──────── Records for this exercise
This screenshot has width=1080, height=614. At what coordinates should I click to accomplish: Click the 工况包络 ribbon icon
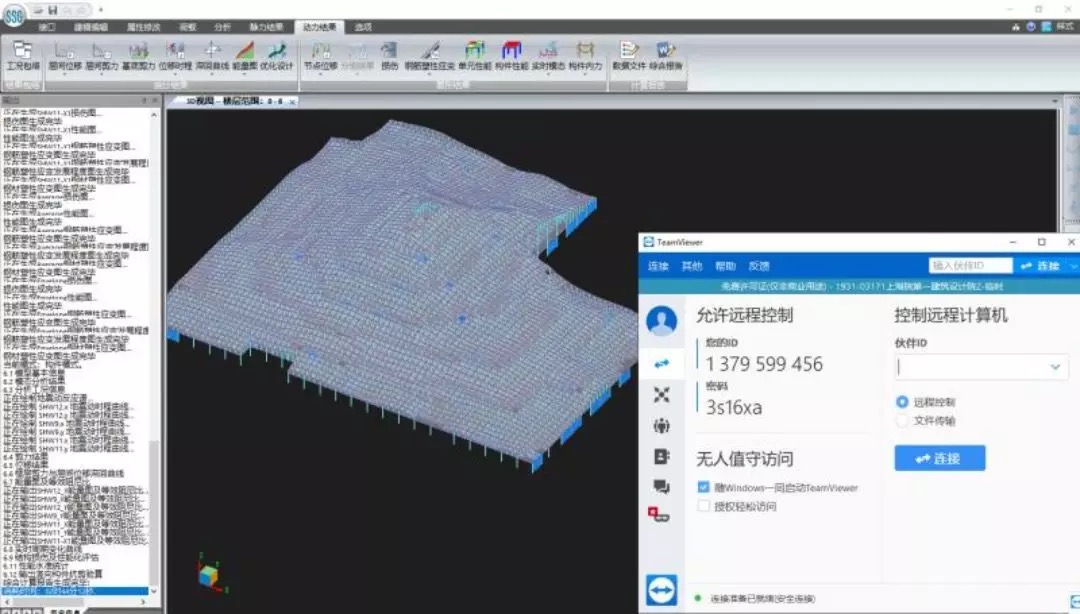click(22, 54)
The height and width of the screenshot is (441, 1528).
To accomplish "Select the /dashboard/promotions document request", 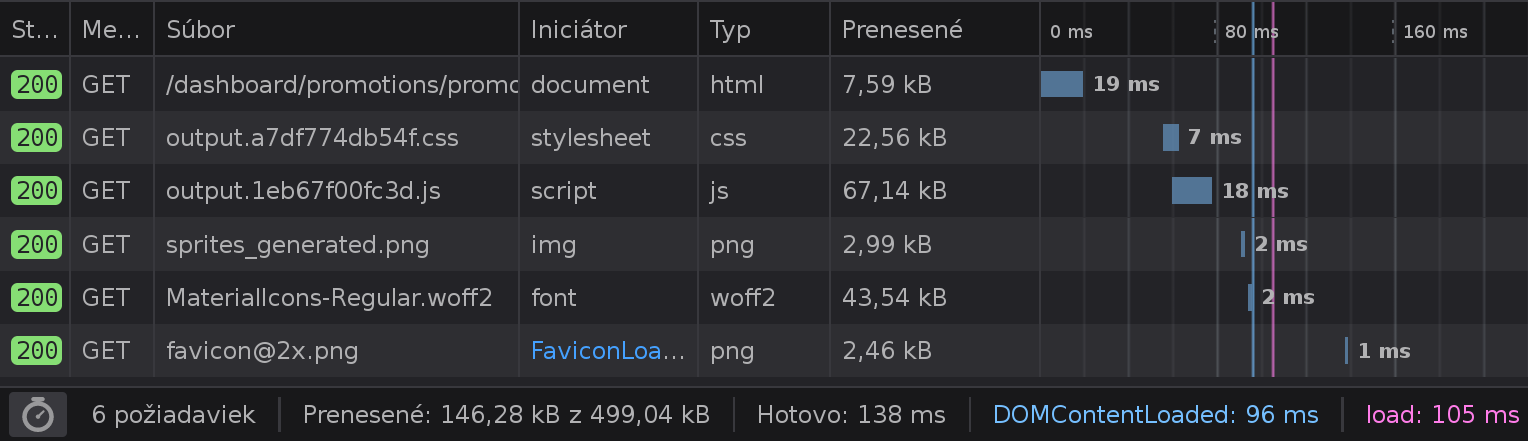I will (764, 84).
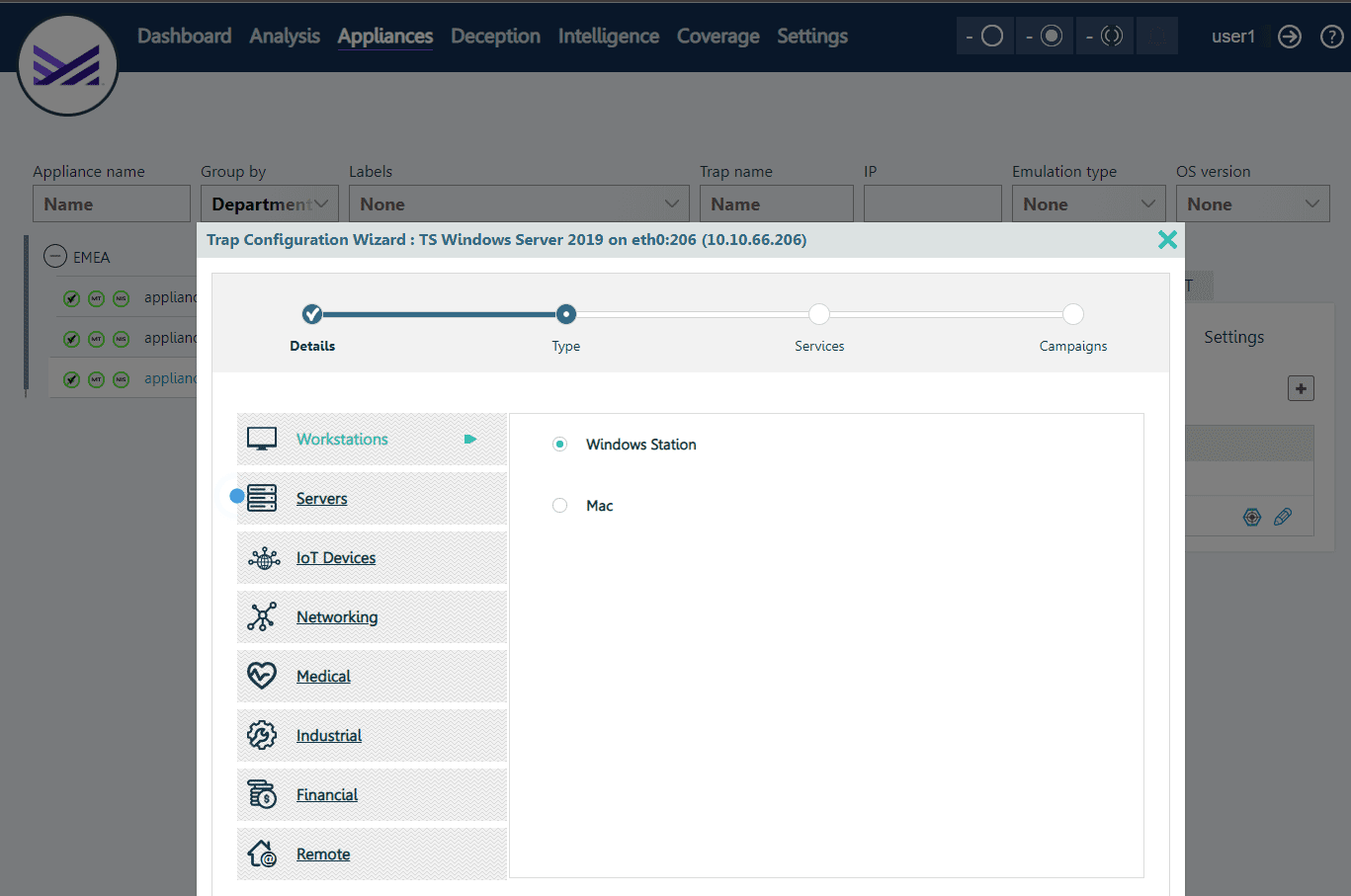Click the Medical heart icon
The image size is (1351, 896).
point(262,676)
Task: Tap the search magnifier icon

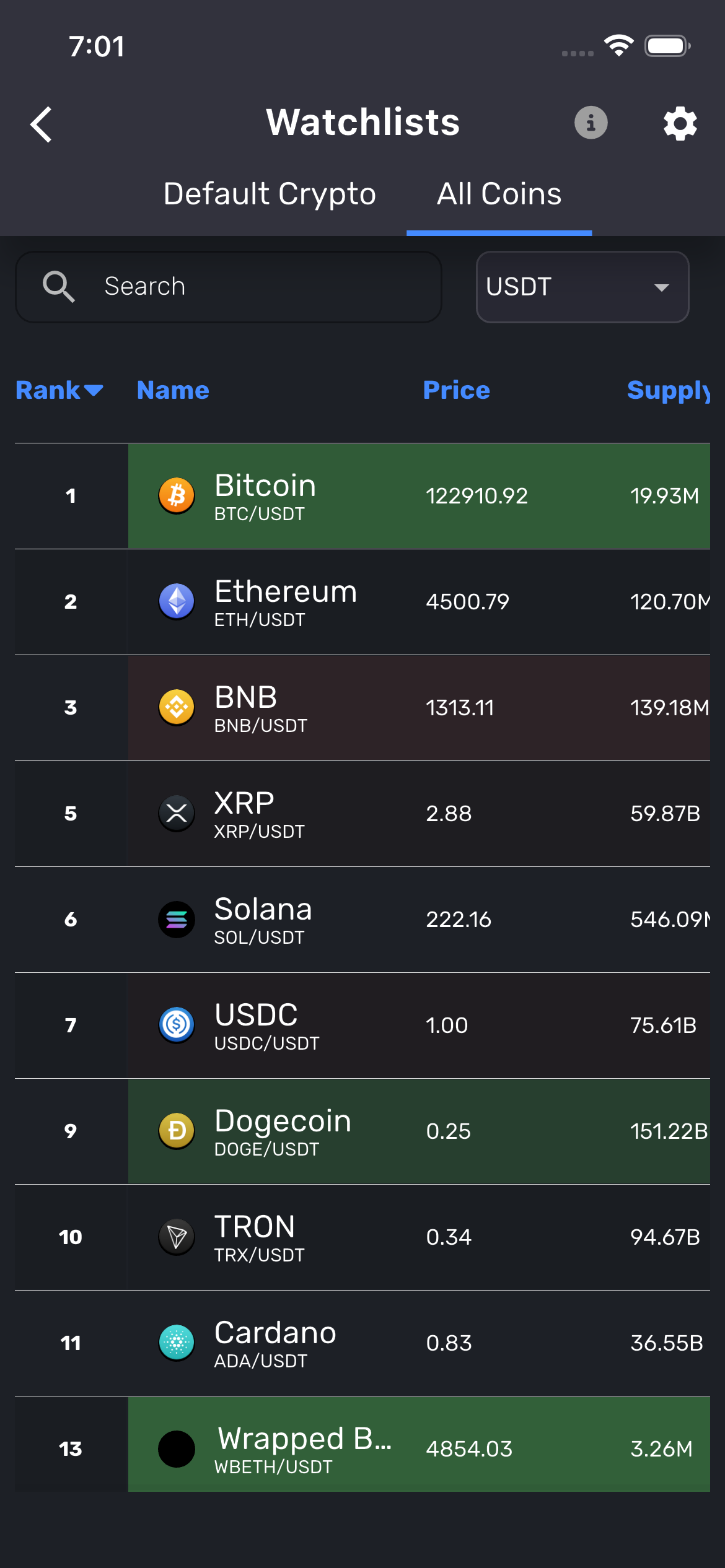Action: pos(59,287)
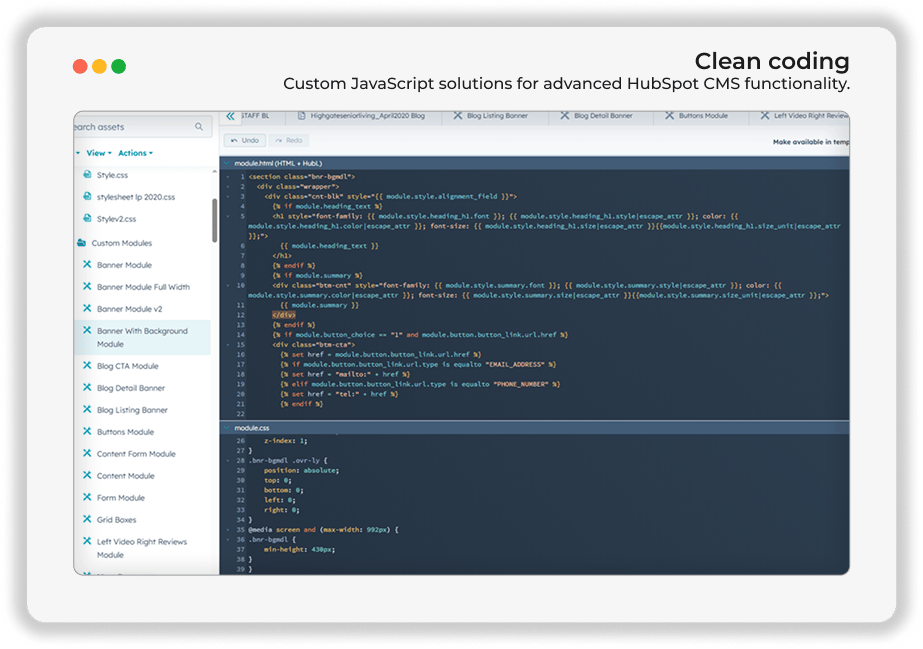Click the search magnifier icon in assets field
The height and width of the screenshot is (649, 923).
coord(199,127)
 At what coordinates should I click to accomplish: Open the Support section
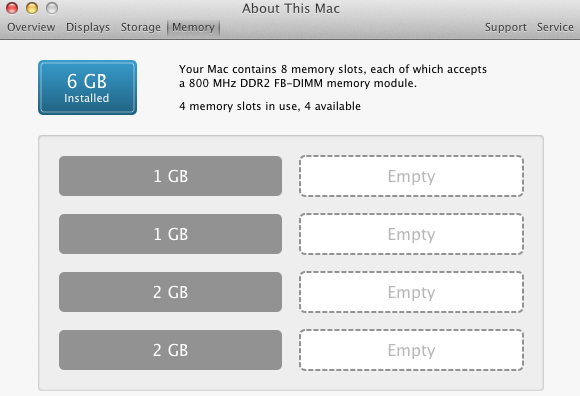point(506,27)
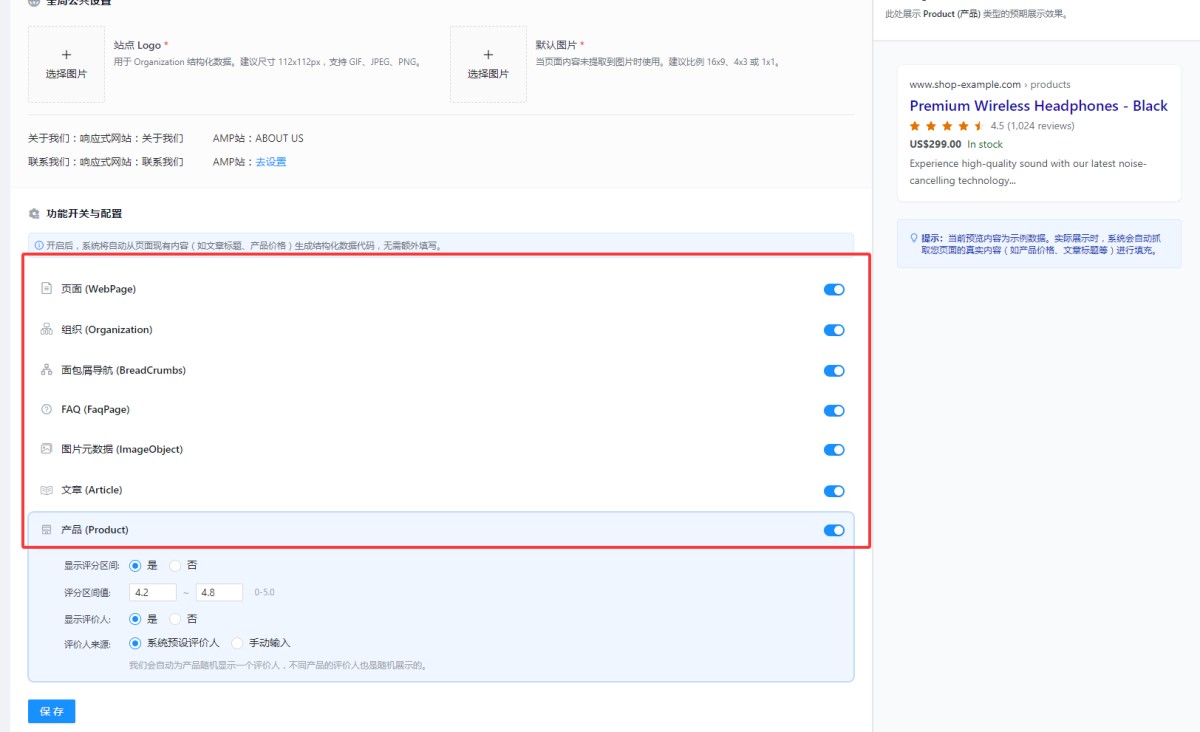
Task: Select 否 for 显示评价人
Action: pos(176,619)
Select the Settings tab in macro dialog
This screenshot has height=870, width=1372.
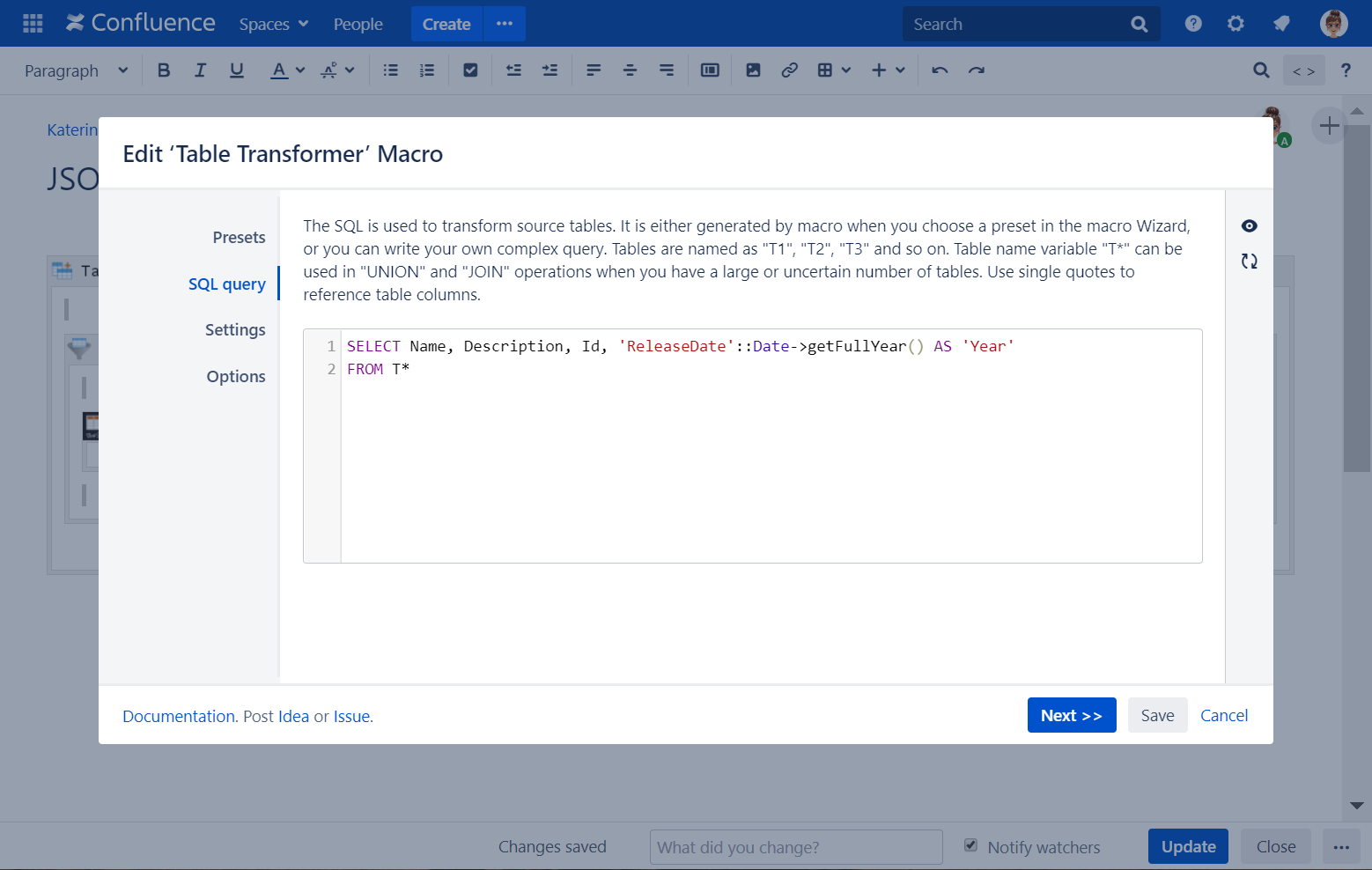pos(235,330)
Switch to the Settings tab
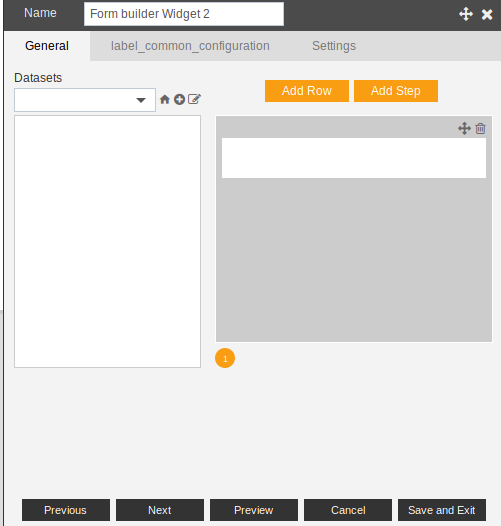 click(334, 46)
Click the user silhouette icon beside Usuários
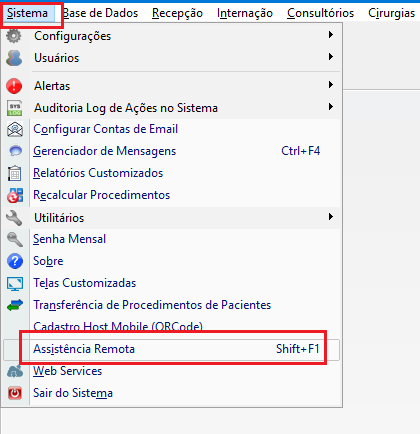This screenshot has width=420, height=434. coord(14,58)
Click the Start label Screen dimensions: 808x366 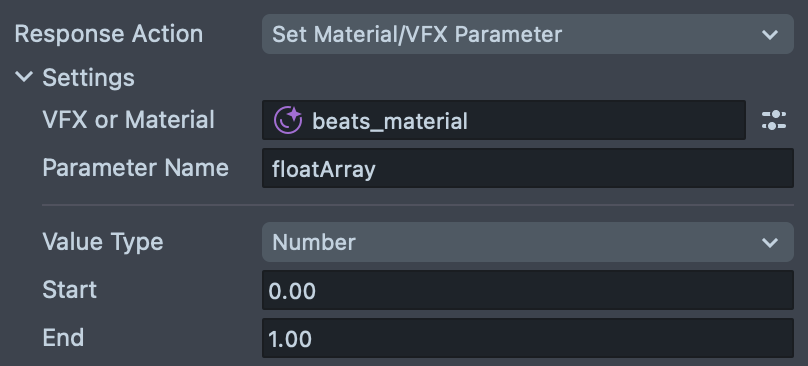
────────────────
> _Problem to work on_
Take the line containing "Task: Tap the search magnifier icon" and every line after it up to the end of the entries, and quote them exactly. Both ends count; the pictures do not.

> _Response to the task_
Task: Tap the search magnifier icon

Action: pos(59,287)
Click the search magnifier icon in assets field
The height and width of the screenshot is (649, 923).
coord(199,127)
 At what coordinates should I click to accomplish: Open the Support section
point(506,27)
Task: Select 否 for 显示评价人
Action: pos(176,619)
Select the Settings tab in macro dialog
This screenshot has height=870, width=1372.
pos(235,330)
Switch to the Settings tab
 click(334, 46)
Click the user silhouette icon beside Usuários
This screenshot has width=420, height=434. coord(14,58)
Click the Start label Screen dimensions: 808x366 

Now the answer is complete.